Marine parks can solve global fish crisis, experts say
For less than £8 billion a year - about as much as humans spend on ocean cruises - governments could protect declining world stocks of fish in a series of marine nature reserves around the globe, British scientists reported on Tuesday. Andrew Balmford of Cambridge University, Callum Roberts of the University of York and colleagues report in the Proceedings of the National Academy of Sciences that that figure would be enough to protect 30 per cent of the oceans from all fishing.
( The Guardian )

How to bend it like ZZ
The awesome Zinedine Zidane free kick that marked the beginning of the end for England in their opening match of Euro 2004 was studied on Monday by scientists.
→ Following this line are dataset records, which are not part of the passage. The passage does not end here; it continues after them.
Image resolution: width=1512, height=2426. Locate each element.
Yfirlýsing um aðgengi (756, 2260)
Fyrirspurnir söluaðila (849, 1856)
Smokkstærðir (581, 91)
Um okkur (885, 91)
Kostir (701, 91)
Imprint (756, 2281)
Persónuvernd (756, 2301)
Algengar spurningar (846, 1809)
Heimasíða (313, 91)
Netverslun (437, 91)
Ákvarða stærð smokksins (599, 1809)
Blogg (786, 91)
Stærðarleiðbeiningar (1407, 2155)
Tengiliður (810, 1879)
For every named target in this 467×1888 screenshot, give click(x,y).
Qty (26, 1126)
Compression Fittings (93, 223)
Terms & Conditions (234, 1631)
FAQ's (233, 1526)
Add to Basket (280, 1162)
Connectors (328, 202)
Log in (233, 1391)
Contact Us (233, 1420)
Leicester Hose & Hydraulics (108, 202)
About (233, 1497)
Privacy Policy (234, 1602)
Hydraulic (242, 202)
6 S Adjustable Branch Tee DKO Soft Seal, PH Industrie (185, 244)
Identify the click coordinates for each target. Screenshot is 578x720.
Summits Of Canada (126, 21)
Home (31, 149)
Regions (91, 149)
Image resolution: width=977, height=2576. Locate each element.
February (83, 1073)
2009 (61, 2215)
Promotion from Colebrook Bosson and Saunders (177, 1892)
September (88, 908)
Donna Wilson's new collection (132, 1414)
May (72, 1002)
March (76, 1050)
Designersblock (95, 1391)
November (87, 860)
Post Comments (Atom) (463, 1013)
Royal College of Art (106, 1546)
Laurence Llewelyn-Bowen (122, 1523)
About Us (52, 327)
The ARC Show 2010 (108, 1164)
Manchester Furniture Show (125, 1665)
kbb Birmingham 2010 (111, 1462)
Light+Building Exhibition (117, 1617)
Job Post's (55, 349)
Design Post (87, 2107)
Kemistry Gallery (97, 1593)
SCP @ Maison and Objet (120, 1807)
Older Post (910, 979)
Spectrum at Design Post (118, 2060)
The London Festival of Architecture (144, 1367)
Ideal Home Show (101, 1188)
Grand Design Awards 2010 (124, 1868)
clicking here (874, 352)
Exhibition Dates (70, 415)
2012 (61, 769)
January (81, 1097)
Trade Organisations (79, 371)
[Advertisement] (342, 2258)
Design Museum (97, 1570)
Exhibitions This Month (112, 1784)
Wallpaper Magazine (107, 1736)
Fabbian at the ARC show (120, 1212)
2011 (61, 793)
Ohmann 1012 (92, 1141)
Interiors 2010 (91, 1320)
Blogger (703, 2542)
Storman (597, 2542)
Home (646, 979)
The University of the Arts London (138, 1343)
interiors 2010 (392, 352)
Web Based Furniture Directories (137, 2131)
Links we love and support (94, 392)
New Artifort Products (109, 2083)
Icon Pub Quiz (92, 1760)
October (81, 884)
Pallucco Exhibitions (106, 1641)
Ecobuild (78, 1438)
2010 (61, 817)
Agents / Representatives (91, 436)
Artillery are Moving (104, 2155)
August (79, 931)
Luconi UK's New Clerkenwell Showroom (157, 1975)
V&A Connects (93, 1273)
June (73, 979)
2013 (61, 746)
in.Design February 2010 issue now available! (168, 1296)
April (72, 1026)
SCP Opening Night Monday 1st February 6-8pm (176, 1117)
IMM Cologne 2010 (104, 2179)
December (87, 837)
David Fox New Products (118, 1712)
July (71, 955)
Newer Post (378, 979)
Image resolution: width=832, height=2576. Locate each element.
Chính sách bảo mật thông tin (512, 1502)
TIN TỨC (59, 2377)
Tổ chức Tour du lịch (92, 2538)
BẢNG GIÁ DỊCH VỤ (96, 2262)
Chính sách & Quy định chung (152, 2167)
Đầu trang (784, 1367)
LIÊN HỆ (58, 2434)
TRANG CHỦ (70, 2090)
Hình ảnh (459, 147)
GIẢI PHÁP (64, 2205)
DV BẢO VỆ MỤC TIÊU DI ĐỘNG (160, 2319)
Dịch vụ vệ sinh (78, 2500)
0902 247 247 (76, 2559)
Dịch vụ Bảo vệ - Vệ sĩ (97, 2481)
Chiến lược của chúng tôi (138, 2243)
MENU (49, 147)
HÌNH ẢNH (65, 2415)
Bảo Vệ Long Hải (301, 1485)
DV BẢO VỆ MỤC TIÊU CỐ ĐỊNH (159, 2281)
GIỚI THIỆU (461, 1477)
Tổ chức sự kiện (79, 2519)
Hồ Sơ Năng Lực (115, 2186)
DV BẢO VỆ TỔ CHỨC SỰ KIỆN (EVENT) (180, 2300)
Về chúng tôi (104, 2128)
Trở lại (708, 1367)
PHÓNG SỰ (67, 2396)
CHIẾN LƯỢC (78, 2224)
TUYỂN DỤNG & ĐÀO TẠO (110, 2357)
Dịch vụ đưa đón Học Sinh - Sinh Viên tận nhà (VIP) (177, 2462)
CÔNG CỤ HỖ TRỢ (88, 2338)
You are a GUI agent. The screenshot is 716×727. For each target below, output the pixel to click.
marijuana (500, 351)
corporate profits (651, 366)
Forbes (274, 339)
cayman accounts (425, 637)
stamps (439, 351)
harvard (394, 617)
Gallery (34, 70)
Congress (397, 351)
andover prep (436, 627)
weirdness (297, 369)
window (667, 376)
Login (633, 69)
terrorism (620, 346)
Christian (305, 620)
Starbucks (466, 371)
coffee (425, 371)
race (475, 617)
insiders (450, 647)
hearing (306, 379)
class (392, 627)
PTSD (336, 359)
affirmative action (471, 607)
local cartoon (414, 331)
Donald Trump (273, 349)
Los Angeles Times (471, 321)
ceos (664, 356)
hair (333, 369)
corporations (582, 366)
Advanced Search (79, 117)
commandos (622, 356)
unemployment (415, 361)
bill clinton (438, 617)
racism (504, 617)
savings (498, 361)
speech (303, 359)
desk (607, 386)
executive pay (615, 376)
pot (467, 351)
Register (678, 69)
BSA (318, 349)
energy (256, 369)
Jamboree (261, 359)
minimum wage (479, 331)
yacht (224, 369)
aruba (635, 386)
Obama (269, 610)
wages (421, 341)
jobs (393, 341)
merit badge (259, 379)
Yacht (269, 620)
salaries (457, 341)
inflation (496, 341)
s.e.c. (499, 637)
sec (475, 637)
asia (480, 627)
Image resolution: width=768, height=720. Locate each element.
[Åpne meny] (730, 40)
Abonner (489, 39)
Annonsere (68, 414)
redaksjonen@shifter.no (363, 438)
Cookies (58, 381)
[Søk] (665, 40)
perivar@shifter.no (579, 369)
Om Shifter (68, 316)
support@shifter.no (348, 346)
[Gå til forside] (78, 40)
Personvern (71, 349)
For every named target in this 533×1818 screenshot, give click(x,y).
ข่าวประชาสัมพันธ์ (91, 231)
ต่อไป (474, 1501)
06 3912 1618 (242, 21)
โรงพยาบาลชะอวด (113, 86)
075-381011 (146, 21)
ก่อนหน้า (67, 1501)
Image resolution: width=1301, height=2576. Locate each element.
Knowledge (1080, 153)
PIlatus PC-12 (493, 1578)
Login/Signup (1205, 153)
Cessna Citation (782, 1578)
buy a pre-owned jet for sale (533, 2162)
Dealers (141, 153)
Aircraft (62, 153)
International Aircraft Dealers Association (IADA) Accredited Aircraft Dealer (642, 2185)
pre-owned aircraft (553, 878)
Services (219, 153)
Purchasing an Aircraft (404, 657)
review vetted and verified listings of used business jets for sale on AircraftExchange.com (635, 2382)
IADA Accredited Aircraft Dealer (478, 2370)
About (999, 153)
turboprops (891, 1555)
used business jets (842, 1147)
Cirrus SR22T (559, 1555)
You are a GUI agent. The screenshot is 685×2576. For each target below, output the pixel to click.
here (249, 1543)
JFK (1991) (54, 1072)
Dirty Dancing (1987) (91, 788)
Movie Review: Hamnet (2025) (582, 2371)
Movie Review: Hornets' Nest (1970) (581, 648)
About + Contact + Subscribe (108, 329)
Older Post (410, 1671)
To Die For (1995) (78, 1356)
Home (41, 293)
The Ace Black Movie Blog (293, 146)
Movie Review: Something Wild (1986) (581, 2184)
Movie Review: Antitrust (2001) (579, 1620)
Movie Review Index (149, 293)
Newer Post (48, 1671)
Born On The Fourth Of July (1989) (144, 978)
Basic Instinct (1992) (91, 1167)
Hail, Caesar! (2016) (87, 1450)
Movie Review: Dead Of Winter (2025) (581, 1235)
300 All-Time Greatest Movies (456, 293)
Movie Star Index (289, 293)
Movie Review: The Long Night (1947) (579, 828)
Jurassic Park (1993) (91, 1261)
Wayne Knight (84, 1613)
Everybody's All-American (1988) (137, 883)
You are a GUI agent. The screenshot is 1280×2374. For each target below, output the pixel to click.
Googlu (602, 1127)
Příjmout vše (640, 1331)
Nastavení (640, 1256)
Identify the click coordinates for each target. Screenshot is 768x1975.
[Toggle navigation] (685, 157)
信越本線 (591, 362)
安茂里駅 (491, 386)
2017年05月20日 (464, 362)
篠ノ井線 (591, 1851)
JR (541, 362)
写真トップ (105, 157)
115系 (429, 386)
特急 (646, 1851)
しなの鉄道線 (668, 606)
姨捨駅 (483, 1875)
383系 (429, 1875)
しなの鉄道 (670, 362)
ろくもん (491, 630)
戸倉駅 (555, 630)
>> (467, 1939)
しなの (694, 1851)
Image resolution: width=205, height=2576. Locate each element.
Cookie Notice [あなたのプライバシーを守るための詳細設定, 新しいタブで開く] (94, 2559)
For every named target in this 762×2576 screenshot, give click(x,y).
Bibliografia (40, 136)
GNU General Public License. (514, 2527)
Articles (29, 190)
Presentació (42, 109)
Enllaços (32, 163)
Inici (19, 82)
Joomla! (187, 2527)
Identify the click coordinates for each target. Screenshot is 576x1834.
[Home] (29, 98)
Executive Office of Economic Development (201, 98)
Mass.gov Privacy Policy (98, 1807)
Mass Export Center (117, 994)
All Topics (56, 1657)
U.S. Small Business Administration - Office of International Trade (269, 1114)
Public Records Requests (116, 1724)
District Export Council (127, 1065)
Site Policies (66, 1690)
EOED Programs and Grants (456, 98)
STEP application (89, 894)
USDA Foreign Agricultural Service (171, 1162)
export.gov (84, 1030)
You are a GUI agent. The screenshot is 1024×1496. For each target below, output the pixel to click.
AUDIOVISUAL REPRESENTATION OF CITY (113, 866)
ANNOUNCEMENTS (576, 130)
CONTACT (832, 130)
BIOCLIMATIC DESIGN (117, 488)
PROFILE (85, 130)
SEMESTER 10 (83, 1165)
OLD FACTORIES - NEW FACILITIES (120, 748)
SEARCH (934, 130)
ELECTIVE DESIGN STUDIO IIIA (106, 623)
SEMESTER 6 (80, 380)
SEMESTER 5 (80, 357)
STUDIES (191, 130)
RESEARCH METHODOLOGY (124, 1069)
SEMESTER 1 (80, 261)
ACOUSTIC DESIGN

Although the kick has yet to be analysed in detail, the equalising goal was blamed on a combination of an inadequate defensive wall, the ball's curl, the goalkeeper's poor view and perhaps a lack of sleep.
( Daily Telegraph )

A million mouths transform woods
Forestry experts are investigating why millions of caterpillars have stripped acres of trees bare in an ancient woodland. The invasion has left Wombwell Wood, near Barnsley, south Yorkshire, resembling a winter scene with not a leaf in sight.
( Daily Telegraph )

Mini heroes
We swat them, poison them, and squash them underfoot. Yet, without creepy-crawlies, mankind would be extinct in a matter of months. As the first National Insect Week gets under way, Steve Connor says it's high time we showed bugs more love.